## Goal of the exercise
Continue the article below on how body fat may lead to diabetes in men and women, starting right after its last sentence.

A new paper published by Concordia University researchers Kerri Delaney and Sylvia Santosa looked at how fat from different parts of the body may lead to diabetes in men and women, according to Science Daily.

The paper, published in the journal Obesity Reviews, reviewed nearly 200 hundred scientific papers to understand how exactly fat operates at the surface and tissue level and the fat tissue contributes to diabetes onset.

Diabetes is one of the most common conditions, but there is still so much research left to fully understand it. While diabetes has been associated with obesity, experts still have no idea how exactly obesity causes diabetes.

Globally, over the past four decades, the number of type 2 diabetes mellitus cases has skyrocketed. The cases are estimated to have jumped from 108 million in 1980 to 422 million in 2014, especially in low- and middle-income countries.

Delaney, the paper’s lead author, said, “There are many different theories about how diabetes develops, and the one that we explore posits that different regions of fat tissue contribute to disease risk differently. So the big question is, how do the different depots uniquely contribute to its development, and is this contribution different in men and women?”

The researchers explained that fat is stored in different places in men and women. Men tend to store that fat around the abdominal organs, called visceral fat. Women store that fat just under the skin, known as subcutaneous fat. And diabetes is closely linked to abdominal fat.

In men and women, fat appears to exhibit different features and it grows differently.

## Record set
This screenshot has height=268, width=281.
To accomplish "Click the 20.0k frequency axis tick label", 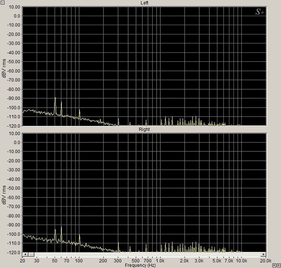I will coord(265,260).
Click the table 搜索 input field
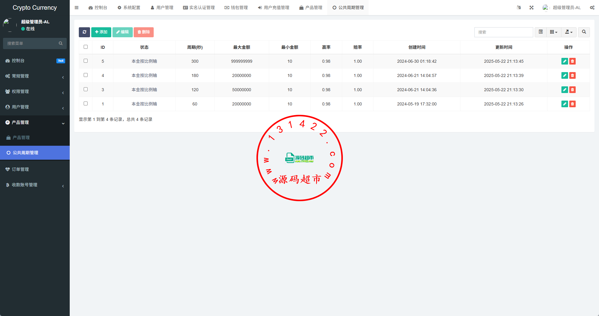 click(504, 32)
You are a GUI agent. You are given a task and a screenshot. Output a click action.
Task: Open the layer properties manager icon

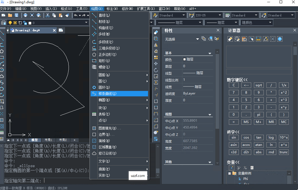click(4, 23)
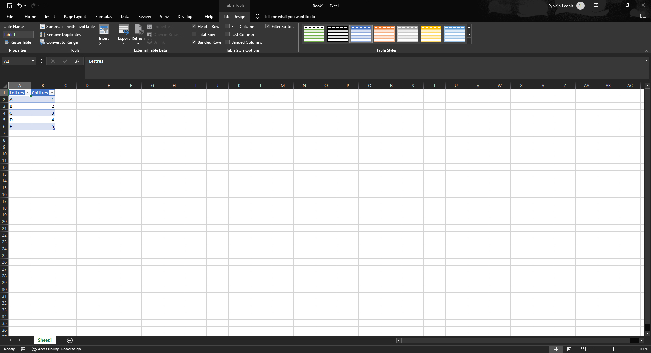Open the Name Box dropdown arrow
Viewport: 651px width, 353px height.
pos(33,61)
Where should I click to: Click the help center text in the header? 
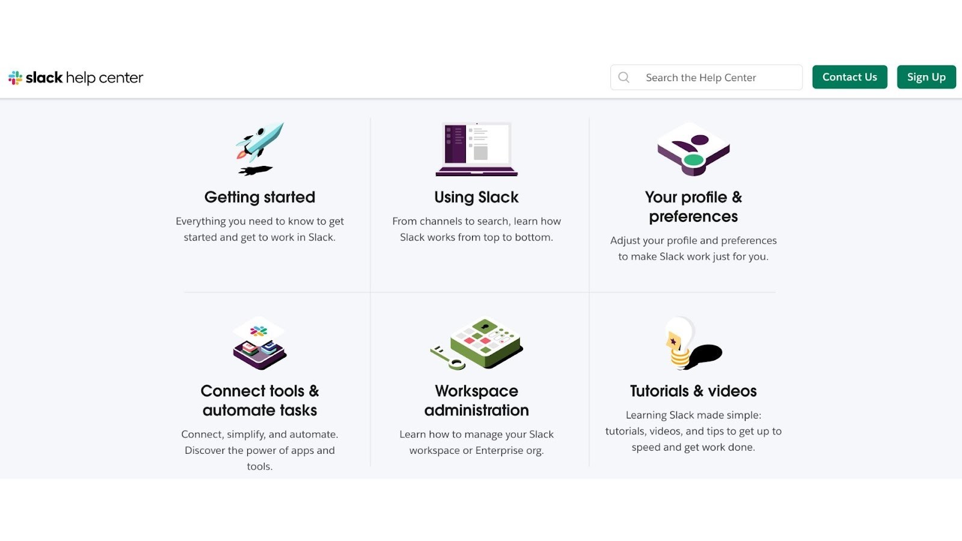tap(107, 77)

## Result of this task
For instance, in men, fat tissue expands because the fat cells grow in size, and in women, fat cells multiply and increase in number. This process changes with the loss of estrogen that disappears with menopause in women, which is why men are more vulnerable to diabetes earlier in life than women are.

The researchers opine that diabetes risk could be due to visceral fat in men and subcutaneous fat in women so they looked through the papers to understand what happens in the cell-level microenvironments.

They found there were overall differences in the immune cell, hormone, and cell signaling level in men and women that seem to support different origins in diabetes between the sexes, according to Science Daily.

The authors hope that the findings would help develop clinical strategies to treat diabetes.

Santosa said, “Currently, the treatment of diabetes is similar for men and women. If we understood the differences between them better, we could consider these mechanisms in recommending treatments to men and women based on how diabetes medications work.”